If you're selling to wedding venues or restaurants, cold email isn't your channel. Call them. Show up. Email won't move them.
Finding 6: The follow-up outperformed the first email
| Email type | Sends | Open rate |
|---|---|---|
| Initial outreach | 845 | 54.7% |
| Follow-up | 651 | 63.6% |
Follow-ups won by 9 points. Even though every follow-up went to someone who didn't respond to the first email.
Here's why: a follow-up lands in an existing thread. The recipient pattern-matches "I know this sender" and opens. A first cold email has no thread, no context, no prior recognition to borrow.
Most teams send one email and stop. The data says the second email is the more valuable send. Don't stop at one.
Finding 7: Bounce rate held at 1.68%
26 bounces across 1,546 sends. That's 1.68%.
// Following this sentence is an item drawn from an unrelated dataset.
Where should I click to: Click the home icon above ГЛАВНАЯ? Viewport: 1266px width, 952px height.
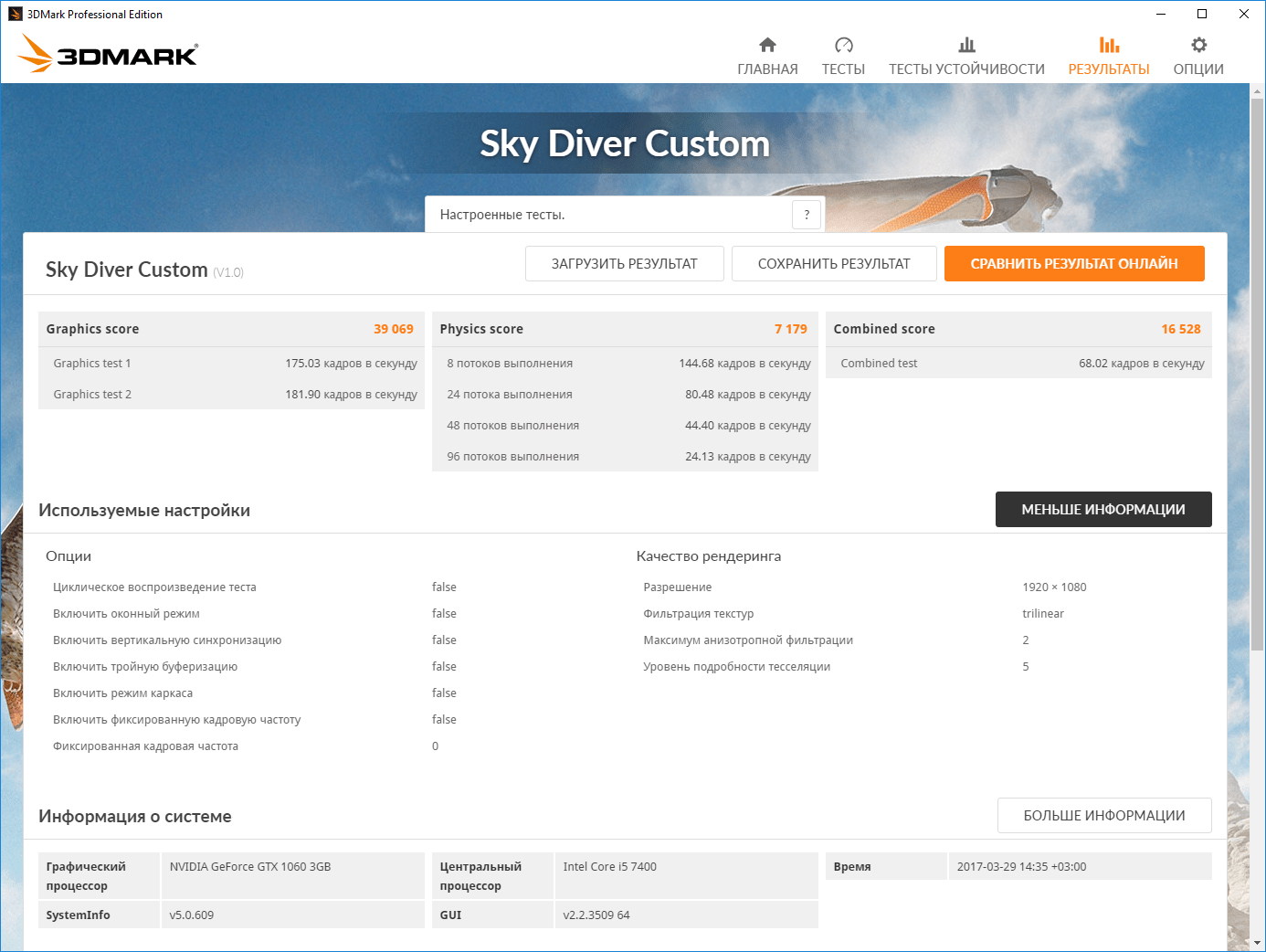(x=767, y=45)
The safe threshold is under 2%. Above that, inbox placement starts to erode. We held well under it with no external verification service beyond what the agent does at lead intake.
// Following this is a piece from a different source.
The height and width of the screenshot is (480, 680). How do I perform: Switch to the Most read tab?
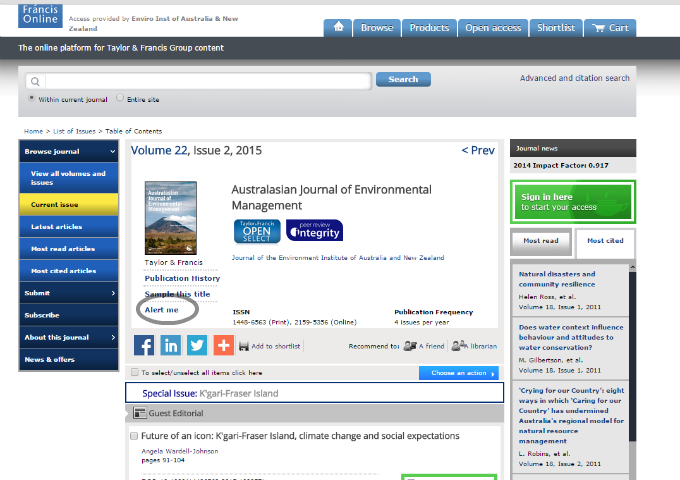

Most cold email teams hitting scraped lists see 4 to 8% bounce and slowly damage their sending domain. The agents pre-verify before sending. The domain stays healthy.
What to do with this
If you're running cold outreach manually and want to apply this tomorrow:
- Cut to under 75 words. Then read it again and cut more. The cliff is real and it's steep.
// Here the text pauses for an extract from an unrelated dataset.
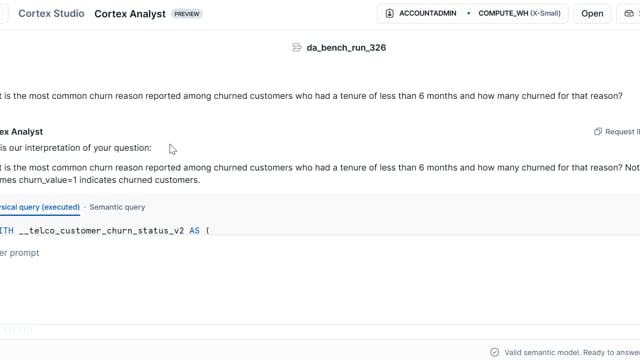
Task: Switch to the Semantic query tab
Action: pos(117,207)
- Open with the person's first name. "Hey Sarah," not "Hi there" or "Dear Decision Maker." Pull the name from their site or LinkedIn profile.
- Try Friday and Saturday for two weeks. Quieter inboxes. Less competition from every other tool firing Tuesday morning.
- Keep subjects under 50 characters. Your constraint is the mobile preview window, not the email client.
- Send the follow-up. One email and done is leaving opens on the table.
- Be honest about your industry. If you're selling to restaurants or wedding venues, find a different channel.
A note on AI agents
We didn't write these emails. Our agents did. And the patterns they converged on without being told: short, personalized opener, well-timed, follow-up heavy. That's exactly what a good salesperson doing this by hand would write.
The interesting thing isn't that AI can write cold email. It's that AI given a real objective (get a reply) will evolve toward the same playbook a human would use. Just at higher volume and without needing to be reminded to follow up.
If you want an agent running this on your list, LeadClaw offers a 7-day free trial. The agent reads your site, researches the prospect, drafts the email, sends it, follows up on schedule, and stops when it gets a reply. Same patterns. Your business.
Study covers 1,520 outbound emails sent by LeadClaw AI agents between February 17 and May 25, 2026. Real production data across 33 campaigns and 16 businesses. Reply rates weren't included because our ingestion was incomplete during the window. We'll rerun at 10,000 sends.